Retype the entries in full, exactly.
Given data Start Marker
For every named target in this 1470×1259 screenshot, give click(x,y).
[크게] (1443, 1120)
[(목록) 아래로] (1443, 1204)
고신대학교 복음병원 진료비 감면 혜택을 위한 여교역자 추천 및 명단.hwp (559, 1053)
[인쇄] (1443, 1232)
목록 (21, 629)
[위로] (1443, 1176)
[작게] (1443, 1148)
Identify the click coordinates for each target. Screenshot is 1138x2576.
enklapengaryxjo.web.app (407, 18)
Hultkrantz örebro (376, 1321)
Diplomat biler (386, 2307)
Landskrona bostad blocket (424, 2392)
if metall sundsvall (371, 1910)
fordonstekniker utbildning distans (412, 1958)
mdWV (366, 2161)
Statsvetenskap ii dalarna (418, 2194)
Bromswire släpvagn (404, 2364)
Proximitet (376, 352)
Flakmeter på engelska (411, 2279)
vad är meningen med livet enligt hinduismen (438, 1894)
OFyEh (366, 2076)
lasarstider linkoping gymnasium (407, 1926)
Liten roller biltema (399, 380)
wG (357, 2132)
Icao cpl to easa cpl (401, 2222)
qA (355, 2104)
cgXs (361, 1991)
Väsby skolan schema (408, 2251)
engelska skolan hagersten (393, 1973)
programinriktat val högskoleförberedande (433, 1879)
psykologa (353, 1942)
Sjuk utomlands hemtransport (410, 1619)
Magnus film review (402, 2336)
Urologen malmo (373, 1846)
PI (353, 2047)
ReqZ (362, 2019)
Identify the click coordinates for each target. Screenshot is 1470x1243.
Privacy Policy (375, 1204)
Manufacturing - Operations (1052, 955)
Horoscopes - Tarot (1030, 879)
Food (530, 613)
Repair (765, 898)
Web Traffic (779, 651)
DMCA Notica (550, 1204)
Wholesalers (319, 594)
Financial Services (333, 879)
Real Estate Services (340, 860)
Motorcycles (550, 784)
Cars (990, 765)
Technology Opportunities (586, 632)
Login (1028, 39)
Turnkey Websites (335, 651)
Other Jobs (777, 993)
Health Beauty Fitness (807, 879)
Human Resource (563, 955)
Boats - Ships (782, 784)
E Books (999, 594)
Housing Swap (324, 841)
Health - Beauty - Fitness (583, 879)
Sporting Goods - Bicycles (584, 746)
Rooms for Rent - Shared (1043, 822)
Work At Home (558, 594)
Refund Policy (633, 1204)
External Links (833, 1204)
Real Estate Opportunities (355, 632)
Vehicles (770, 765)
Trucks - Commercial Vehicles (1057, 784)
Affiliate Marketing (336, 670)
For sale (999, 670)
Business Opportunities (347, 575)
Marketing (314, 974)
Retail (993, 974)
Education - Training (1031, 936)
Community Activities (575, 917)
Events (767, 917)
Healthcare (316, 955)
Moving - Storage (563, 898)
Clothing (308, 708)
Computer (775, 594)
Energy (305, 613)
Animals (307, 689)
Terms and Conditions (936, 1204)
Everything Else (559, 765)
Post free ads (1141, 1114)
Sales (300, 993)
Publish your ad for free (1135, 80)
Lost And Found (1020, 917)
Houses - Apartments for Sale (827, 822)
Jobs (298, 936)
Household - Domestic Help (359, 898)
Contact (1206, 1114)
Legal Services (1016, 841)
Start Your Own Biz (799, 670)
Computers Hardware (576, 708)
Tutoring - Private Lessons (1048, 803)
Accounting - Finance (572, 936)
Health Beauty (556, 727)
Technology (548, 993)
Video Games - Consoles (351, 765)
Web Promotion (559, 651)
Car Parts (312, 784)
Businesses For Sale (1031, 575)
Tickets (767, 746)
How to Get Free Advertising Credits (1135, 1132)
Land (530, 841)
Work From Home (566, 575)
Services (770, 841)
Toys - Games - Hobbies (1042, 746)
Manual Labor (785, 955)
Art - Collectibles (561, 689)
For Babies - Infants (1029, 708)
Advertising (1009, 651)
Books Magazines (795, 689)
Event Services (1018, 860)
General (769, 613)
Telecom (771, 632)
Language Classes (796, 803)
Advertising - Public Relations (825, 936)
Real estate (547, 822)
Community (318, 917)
Given data End Marker
Solved problem
For every named target in this 1470×1259 screenshot, give click(x,y).
[크게] (1443, 1120)
[(목록) 아래로] (1443, 1204)
고신대학교 복음병원 진료비 감면 혜택을 위한 여교역자 추천 및 명단.hwp (559, 1053)
[인쇄] (1443, 1232)
목록 (21, 629)
[위로] (1443, 1176)
[작게] (1443, 1148)
Identify the click coordinates for each target. Screenshot is 1138x2576.
enklapengaryxjo.web.app (407, 18)
Hultkrantz örebro (376, 1321)
Diplomat biler (386, 2307)
Landskrona bostad blocket (424, 2392)
if metall sundsvall (371, 1910)
fordonstekniker utbildning distans (412, 1958)
mdWV (366, 2161)
Statsvetenskap ii dalarna (418, 2194)
Bromswire släpvagn (404, 2364)
Proximitet (376, 352)
Flakmeter på engelska (411, 2279)
vad är meningen med livet enligt hinduismen (438, 1894)
OFyEh (366, 2076)
lasarstider linkoping gymnasium (407, 1926)
Liten roller biltema (399, 380)
wG (357, 2132)
Icao cpl to easa cpl (401, 2222)
qA (355, 2104)
cgXs (361, 1991)
Väsby skolan schema (408, 2251)
engelska skolan hagersten (393, 1973)
programinriktat val högskoleförberedande (433, 1879)
psykologa (353, 1942)
Sjuk utomlands hemtransport (410, 1619)
Magnus film review (402, 2336)
Urologen malmo (373, 1846)
PI (353, 2047)
ReqZ (362, 2019)
Identify the click coordinates for each target. Screenshot is 1470x1243.
Privacy Policy (375, 1204)
Manufacturing - Operations (1052, 955)
Horoscopes - Tarot (1030, 879)
Food (530, 613)
Repair (765, 898)
Web Traffic (779, 651)
DMCA Notica (550, 1204)
Wholesalers (319, 594)
Financial Services (333, 879)
Real Estate Services (340, 860)
Motorcycles (550, 784)
Cars (990, 765)
Technology Opportunities (586, 632)
Login (1028, 39)
Turnkey Websites (335, 651)
Other Jobs (777, 993)
Health Beauty Fitness (807, 879)
Human Resource (563, 955)
Boats - Ships (782, 784)
E Books (999, 594)
Housing Swap (324, 841)
Health - Beauty - Fitness (583, 879)
Sporting Goods - Bicycles (584, 746)
Rooms for Rent - Shared (1043, 822)
Work At Home (558, 594)
Refund Policy (633, 1204)
External Links (833, 1204)
Real Estate Opportunities (355, 632)
Vehicles (770, 765)
Trucks - Commercial Vehicles (1057, 784)
Affiliate Marketing (336, 670)
For sale (999, 670)
Business Opportunities (347, 575)
Marketing (314, 974)
Retail (993, 974)
Education - Training (1031, 936)
Community Activities (575, 917)
Events (767, 917)
Healthcare (316, 955)
Moving - Storage (563, 898)
Clothing (308, 708)
Computer (775, 594)
Energy (305, 613)
Animals (307, 689)
Terms and Conditions (936, 1204)
Everything Else (559, 765)
Post free ads (1141, 1114)
Sales (300, 993)
Publish your ad for free (1135, 80)
Lost And Found (1020, 917)
Houses - Apartments for Sale (827, 822)
Jobs (298, 936)
Household - Domestic Help (359, 898)
Contact (1206, 1114)
Legal Services (1016, 841)
Start Your Own Biz (799, 670)
Computers Hardware (576, 708)
Tutoring - Private Lessons (1048, 803)
Accounting - Finance (572, 936)
Health Beauty (556, 727)
Technology (548, 993)
Video Games - Consoles (351, 765)
Web Promotion (559, 651)
Car Parts (312, 784)
Businesses For Sale (1031, 575)
Tickets (767, 746)
How to Get Free Advertising Credits (1135, 1132)
Land (530, 841)
Work From Home (566, 575)
Services (770, 841)
Toys - Games - Hobbies (1042, 746)
Manual Labor (785, 955)
Art - Collectibles (561, 689)
For Babies - Infants (1029, 708)
Advertising (1009, 651)
Books Magazines (795, 689)
Event Services (1018, 860)
General (769, 613)
Telecom (771, 632)
Language Classes (796, 803)
Advertising - Public Relations (825, 936)
Real estate (547, 822)
Community (318, 917)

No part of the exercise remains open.